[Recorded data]
###

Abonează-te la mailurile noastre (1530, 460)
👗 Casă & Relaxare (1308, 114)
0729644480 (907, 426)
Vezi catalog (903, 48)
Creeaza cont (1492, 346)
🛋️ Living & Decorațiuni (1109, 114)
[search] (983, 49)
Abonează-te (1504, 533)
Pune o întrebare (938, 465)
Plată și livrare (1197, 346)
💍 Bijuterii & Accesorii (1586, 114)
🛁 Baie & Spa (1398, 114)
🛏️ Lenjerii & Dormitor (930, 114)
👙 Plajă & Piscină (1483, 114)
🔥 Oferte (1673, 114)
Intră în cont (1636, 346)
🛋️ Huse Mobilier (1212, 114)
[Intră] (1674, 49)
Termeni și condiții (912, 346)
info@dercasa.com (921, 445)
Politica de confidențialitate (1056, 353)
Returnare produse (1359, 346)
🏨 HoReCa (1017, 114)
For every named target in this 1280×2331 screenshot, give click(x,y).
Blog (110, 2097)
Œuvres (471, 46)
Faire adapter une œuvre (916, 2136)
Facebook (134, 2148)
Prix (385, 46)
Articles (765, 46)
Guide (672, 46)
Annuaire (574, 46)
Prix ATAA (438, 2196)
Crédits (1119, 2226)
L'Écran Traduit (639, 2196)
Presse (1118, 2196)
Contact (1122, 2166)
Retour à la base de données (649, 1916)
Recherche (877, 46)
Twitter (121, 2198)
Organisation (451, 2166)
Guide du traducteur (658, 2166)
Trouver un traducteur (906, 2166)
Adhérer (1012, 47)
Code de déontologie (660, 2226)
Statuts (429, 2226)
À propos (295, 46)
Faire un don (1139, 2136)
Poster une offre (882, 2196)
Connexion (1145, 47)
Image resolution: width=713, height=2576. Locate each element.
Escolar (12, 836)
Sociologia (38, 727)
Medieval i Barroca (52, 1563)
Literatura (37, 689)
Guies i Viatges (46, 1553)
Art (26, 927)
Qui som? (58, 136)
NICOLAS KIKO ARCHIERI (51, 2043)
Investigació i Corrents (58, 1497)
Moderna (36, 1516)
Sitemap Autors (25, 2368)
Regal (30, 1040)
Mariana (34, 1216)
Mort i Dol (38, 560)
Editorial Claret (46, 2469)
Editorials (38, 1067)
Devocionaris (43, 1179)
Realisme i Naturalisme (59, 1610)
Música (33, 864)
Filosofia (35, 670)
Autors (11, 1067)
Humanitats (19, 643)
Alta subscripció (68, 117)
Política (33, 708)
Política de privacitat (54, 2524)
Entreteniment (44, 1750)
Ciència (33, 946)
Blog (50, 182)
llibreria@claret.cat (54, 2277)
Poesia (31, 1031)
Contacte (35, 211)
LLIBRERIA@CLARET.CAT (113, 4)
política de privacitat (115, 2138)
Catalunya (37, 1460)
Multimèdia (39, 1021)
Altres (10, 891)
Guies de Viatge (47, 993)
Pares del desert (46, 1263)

###

REQUIREMENT:
In the data above, start at the line that has "Recherche (877, 46)", stop after the line that has "Medieval i Barroca (52, 1563)", and print every line in between exactly as it stands.

WRITTEN RESPONSE:
Recherche (877, 46)
Twitter (121, 2198)
Organisation (451, 2166)
Guide du traducteur (658, 2166)
Trouver un traducteur (906, 2166)
Adhérer (1012, 47)
Code de déontologie (660, 2226)
Statuts (429, 2226)
À propos (295, 46)
Faire un don (1139, 2136)
Poster une offre (882, 2196)
Connexion (1145, 47)
Image resolution: width=713, height=2576. Locate each element.
Escolar (12, 836)
Sociologia (38, 727)
Medieval i Barroca (52, 1563)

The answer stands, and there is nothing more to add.